[Collected data entries]
* * *

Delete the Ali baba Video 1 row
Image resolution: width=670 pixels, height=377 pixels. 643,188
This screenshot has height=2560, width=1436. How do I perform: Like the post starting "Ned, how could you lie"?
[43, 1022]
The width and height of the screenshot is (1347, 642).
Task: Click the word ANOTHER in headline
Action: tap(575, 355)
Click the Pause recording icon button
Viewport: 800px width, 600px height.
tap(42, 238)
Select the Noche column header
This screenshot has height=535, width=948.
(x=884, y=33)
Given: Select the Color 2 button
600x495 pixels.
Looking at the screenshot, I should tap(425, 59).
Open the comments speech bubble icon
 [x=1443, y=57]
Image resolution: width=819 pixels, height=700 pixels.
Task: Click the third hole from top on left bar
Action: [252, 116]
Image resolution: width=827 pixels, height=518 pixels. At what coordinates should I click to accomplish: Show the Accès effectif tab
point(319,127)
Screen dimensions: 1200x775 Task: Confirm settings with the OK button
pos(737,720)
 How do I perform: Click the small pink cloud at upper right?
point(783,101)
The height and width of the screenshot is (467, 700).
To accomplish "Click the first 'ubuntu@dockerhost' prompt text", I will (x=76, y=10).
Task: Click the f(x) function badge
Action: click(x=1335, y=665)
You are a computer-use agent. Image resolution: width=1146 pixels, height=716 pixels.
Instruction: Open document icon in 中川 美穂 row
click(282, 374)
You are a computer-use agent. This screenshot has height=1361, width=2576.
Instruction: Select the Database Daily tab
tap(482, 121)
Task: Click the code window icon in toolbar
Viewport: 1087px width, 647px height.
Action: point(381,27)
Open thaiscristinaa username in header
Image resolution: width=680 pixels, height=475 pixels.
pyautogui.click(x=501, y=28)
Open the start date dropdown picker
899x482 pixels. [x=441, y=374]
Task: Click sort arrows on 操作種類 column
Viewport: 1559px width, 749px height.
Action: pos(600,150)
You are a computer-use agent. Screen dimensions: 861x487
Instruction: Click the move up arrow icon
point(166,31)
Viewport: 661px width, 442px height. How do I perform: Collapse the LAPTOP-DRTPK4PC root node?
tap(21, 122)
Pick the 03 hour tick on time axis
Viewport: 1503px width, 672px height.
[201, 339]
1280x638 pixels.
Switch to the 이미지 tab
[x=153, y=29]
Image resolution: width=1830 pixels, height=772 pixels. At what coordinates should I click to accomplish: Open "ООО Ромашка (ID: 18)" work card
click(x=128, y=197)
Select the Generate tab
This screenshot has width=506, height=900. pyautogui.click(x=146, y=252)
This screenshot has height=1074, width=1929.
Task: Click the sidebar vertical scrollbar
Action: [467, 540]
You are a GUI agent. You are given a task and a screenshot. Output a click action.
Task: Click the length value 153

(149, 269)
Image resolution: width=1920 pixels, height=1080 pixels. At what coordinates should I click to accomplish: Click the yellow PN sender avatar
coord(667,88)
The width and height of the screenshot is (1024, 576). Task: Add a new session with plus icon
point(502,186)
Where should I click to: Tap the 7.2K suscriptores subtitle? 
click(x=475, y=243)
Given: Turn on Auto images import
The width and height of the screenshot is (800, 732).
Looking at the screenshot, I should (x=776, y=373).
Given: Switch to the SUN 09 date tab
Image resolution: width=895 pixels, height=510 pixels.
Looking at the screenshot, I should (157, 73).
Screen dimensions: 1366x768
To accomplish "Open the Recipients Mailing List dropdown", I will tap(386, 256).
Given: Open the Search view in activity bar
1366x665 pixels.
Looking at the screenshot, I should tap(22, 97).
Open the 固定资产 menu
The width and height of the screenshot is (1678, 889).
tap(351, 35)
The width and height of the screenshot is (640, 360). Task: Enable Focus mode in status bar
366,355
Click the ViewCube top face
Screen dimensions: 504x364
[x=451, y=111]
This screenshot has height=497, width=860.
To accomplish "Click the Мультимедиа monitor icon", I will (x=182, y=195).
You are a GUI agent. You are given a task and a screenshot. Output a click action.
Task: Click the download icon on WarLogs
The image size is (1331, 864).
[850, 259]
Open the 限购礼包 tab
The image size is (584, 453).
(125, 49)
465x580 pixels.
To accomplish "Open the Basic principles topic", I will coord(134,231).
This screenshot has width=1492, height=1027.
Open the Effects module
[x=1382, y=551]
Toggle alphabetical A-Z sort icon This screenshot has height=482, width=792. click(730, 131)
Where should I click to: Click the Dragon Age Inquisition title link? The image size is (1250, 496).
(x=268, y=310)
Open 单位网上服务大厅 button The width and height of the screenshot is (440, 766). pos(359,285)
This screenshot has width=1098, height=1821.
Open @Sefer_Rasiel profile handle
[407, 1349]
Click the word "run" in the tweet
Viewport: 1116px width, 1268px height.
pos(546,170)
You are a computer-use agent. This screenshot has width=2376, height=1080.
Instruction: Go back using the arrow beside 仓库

* * *

(Task prompt):
Reproduce every line from the preceding data in which the word "agent" can be found.

(Task result):
You are a computer-use agent. Image resolution: width=1146 pixels, height=716 pixels.
You are a computer-use agent. This screenshot has height=1361, width=2576.
You are a computer-use agent. Screen dimensions: 861x487
You are a GUI agent. You are given a task and a screenshot. Output a click action.
You are a GUI agent. You are given a task and a screenshot. Output a click action.
You are a computer-use agent. This screenshot has width=2376, height=1080.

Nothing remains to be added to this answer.